# Can JS answers require the code to be run at a certain domain?

In challenges that require loading remote data - e.g. "What's my PPCG ID?" - some JavaScript (or other languages that may be run in the browser) answers may rely on being run at a certain domain (example answer), or may include extra code to safe-guard against being run at a certain domain (example robber).

Should answers be allowed to restrict which domains they can be run at? Should they be required to be runnable on all domains?

• We usually define a language by it's interpreter/compiler. In that case requiring a certain browser is fair play as not all support all the same features. Requiring to run on a certain domain is more at the execution level and so I'd say no. However, I'm not experienced enough to judge this properly. – TheLethalCoder Aug 8 '17 at 12:53
• Sometimes this is a requirement due to CORS – Downgoat Aug 20 '17 at 3:50

# Yes, as long as it isn't used to store data

We allow specific platform and environment requirements, as long as:

1. It is specified in the post
2. They aren't being used to store bytes (on or similar challenges where byte-count matters)
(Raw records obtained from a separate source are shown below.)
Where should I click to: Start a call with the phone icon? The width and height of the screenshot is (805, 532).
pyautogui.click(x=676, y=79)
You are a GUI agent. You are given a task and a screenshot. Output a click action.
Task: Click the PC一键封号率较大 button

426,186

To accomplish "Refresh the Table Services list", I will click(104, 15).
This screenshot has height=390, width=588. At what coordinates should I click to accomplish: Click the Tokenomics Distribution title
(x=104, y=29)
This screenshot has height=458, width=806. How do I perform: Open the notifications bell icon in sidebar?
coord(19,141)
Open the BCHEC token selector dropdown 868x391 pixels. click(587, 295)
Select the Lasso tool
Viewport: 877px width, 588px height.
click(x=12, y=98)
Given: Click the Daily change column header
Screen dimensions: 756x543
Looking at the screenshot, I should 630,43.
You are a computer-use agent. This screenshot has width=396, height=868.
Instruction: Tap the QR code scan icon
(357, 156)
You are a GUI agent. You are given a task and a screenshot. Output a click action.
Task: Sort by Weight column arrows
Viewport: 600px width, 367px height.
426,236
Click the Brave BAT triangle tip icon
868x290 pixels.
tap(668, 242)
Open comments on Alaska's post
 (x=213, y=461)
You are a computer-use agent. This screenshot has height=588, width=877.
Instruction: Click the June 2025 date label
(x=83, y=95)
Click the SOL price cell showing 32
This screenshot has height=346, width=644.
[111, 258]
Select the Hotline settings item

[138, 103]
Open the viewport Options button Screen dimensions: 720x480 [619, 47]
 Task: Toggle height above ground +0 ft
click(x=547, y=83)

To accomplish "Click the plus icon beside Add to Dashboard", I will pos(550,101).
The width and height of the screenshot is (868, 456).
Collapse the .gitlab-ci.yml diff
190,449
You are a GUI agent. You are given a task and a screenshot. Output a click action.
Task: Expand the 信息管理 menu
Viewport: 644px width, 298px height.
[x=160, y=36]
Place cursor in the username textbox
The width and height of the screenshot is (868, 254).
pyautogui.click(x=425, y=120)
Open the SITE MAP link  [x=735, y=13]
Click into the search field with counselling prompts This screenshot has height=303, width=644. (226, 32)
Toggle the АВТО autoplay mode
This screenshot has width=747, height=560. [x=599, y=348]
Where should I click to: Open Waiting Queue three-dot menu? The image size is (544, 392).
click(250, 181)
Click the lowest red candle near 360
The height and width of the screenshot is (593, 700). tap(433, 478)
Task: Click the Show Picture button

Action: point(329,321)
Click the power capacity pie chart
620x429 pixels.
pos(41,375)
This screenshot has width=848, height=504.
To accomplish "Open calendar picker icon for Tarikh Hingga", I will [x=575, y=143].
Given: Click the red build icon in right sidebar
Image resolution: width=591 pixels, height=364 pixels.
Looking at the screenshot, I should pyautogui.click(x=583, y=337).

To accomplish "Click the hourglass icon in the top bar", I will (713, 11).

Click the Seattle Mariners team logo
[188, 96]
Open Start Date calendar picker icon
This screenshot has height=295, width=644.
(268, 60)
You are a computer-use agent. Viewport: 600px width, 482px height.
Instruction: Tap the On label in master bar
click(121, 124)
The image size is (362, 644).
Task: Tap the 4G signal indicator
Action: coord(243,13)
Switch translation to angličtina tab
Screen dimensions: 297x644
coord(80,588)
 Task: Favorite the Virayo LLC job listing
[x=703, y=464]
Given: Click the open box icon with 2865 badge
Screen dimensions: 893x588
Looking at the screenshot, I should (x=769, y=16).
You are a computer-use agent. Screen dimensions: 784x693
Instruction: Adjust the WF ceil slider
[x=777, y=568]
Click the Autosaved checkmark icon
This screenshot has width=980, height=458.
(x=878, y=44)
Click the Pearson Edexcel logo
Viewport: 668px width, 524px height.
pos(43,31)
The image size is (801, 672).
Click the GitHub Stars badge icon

Requiring a particular domain is simply requiring a particular environment

• The environment usually matters for the languages implementation/compilation i.e. different C compilers and browser specific behaviour. I think requiring a domain is more at the code execution level than the environment level. – TheLethalCoder Aug 8 '17 at 14:54
• I think it boils down to the same as how we treat file names as @StepHen mentions in their answer. – TheLethalCoder Aug 8 '17 at 14:55
• @TheLethalCoder File paths aren't under different guidelines. If there was a challenge to "delete all files", assuming that you are in the / filepath is an environment requirement that is perfectly accceptable. – Nathan Merrill Aug 8 '17 at 14:59
• I suppose when you think of it that way it makes more sense... – TheLethalCoder Aug 8 '17 at 15:00
• I think it would help to address what storing data specifically consists of - for instance, does this answer: codegolf.stackexchange.com/a/138094/20080 use the domain to store data? I think it does. – isaacg Aug 12 '17 at 21:16
• @isaacg I'm not sure what I think of that issue, and I don't feel comfortable editing my answer. Something to consider, though: Let's say there was a challenge to read the hosts file: Would you allow the answer to assume that it was in the /etc directory? – Nathan Merrill Aug 13 '17 at 12:56

# For Code-Golf - domain would be extra bytes

This is mostly directed at , which I believe is not what you are asking about. However, if a answer requires a certain domain, it should be included in the byte count. This is exactly how we treat file names, for example.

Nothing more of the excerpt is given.